===== Selected passage =====

[Pacemaker] pacemaker service start failed.

Thu Oct 25 20:31:23 EDT 2012

On Thu, Oct 25, 2012 at 11:14 PM, Yuusuke Iida
<iidayuus at intellilink.co.jp> wrote:
> Hi, Andrew
>
>
> (2012/10/25 9:54), Andrew Beekhof wrote:
>>
>> On Mon, Oct 22, 2012 at 10:29 PM, Yuusuke Iida
>> <iidayuus at intellilink.co.jp> wrote:
>>>
>>> Hi, Vossel
>>>
>>> (2012/10/20 0:42), David Vossel wrote:
>>>>
>>>>
>>>>
>>>> ----- Original Message -----
>>>>>
>>>>> From: "Yuusuke Iida" <iidayuus at intellilink.co.jp>
>>>>> To: "pacemaker at oss" <pacemaker at oss.clusterlabs.org>
>>>>> Cc: shimazakik at intellilink.co.jp
>>>>> Sent: Friday, October 19, 2012 1:43:25 AM
>>>>> Subject: [Pacemaker] pacemaker service start failed.
>>>>>
>>>>> Hi, Andrew
>>>>>
>>>>> I made a version of Pacemaker latest.
>>>>> Then pacemaker came to fail in start.
>>>>>
>>>>> I think that this came to be caused by the following changes.
>>>>>
>>>>> https://github.com/ClusterLabs/pacemaker/commit/4f88cb1049e898726472a91fff834dcccbd6f665
>>>>>
>>>>> I confirm movement in the following versions now.
>>>>>
>>>>> OS: RHEL6.3
>>>>> # pacemakerd -F
>>>>> Pacemaker 1.1.8 (Build: bd68c20)
>>>>>    Supporting:  agent-manpages ncurses libqb-logging libqb-ipc
>>>>>    lha-fencing
>>>>>    heartbeat corosync-native
>>>>> # corosync -v
>>>>> Corosync Cluster Engine, version '2.1.0.1-20c58'
>>>>>
>>>>> I collected crm_report of this time.
>>>>>
>>>>> Did how to use pacemaker change?
>>>>> Does my setting have a problem?
>>>>
>>>>
>>>> Looking at your corosync.conf, what happens if you un-comment the udpu
>>>> transport and node list? I'm curious to know if this is a problem limited to
>>>> the use of corosync with multicast for some reason.
>>>
>>> I un-comment and started pacemaker, but have failed like the last time.
>>>
>>> nodeid seems to be always handled with 0 as far as I watch
>>> "lib/cluster/corosync.c".
>>
>>
>> nodeid 0 is a way of saying "our node"
>>
>>>
>>> Like the patch which I attached, should not I use pcmk_nodeid here?
>>
>>
>> It shouldn't be necessary.
>> I run the exact same setup (multicast, no nodelist) and it seems to work
>> fine.

===== Collected material =====

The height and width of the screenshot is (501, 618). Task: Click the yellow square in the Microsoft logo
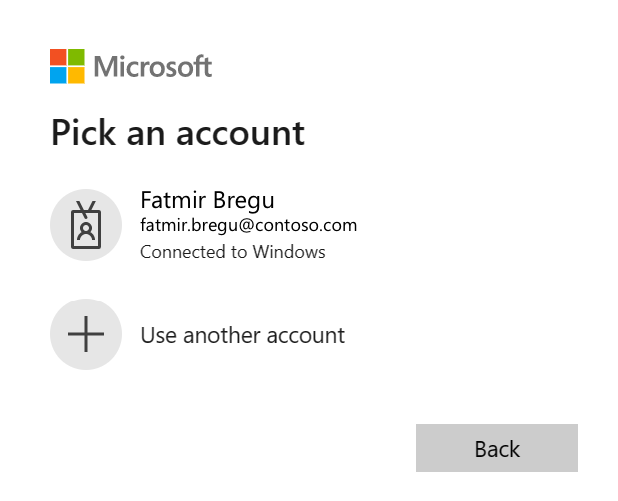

=====

◆ Stated problem 1 ◆
According to the Pacemaker mailing-list thread, what does a nodeid of 0 indicate?
◆ Stated problem 2 ◆
Write the next part of the Pacemaker mailing-list thread, picking up after its final sentence.
The data has no connection to the Pacemaker mailing-list thread.

◆ Right answer 1 ◆
A nodeid of 0 is a way of saying "our node".

◆ Right answer 2 ◆
>>
>> How are node names mapped to ip addresses?  DNS or /etc/hosts
>
> The IP which ring0 uses is not mapped with respect with a node name in my
> environment.
>
>
>>
>> Could you turn on debug and see if you're getting this message please?
>>
>>              crm_debug("Unable to get node address for nodeid %u: %s",
>> nodeid, cs_strerror(rc));
>>
>> I'm using DNS but I thought /etc/hosts worked too.
>
> When I described the IP which I used in ring0 in /etc/hosts, I confirmed
> that start of pacemaker succeeded.
>

[moved first question to the end]

> Was there any problem with a conventional method to use uname()?

The problem with uname() is that your peers don't know the value until
you send it to them.
Which creates a conceptual race condition - how do you send a message
to (or fence) a peer who's name you don't know yet?

> Will setting to convert IP of such ring0 into the name be necessary by all
> means in future?

In a word "no" :-)

There are a couple of options:

- you can specify the names to use in corosync.conf (nodelist)
  using a nodelist doesn't prevent you from using multicast

- you can setup /etc/hosts as you did above

- I have just now re-instated the uname() default for corosync 2.0
cluster types.  It didn't occur to me that people wouldn't set up
anything :-)
  The patch is: https://github.com/beekhof/pacemaker/commit/9a81945
can you give it a try?